## EXCERPTED DATA
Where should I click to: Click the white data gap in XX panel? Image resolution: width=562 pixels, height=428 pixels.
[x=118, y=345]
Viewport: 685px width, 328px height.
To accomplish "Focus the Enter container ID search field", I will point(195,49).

* * *

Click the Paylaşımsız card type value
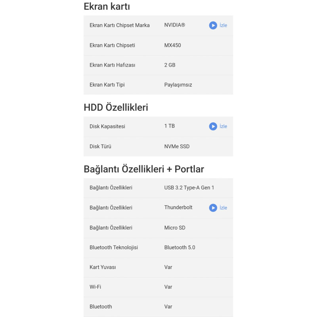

* * *

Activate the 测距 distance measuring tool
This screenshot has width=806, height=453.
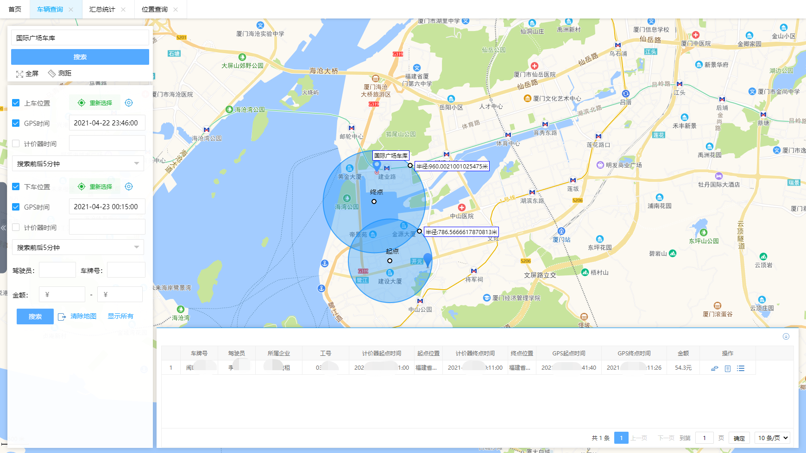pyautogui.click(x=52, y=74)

## WRITTEN REQUEST
Can you rewrite the stretch from the line containing "Viewport: 685px width, 328px height." through the line containing "I will point(195,49).", with "search field" changed to "input box" and everything else left as it is?

## THE RESPONSE
Viewport: 685px width, 328px height.
To accomplish "Focus the Enter container ID input box", I will point(195,49).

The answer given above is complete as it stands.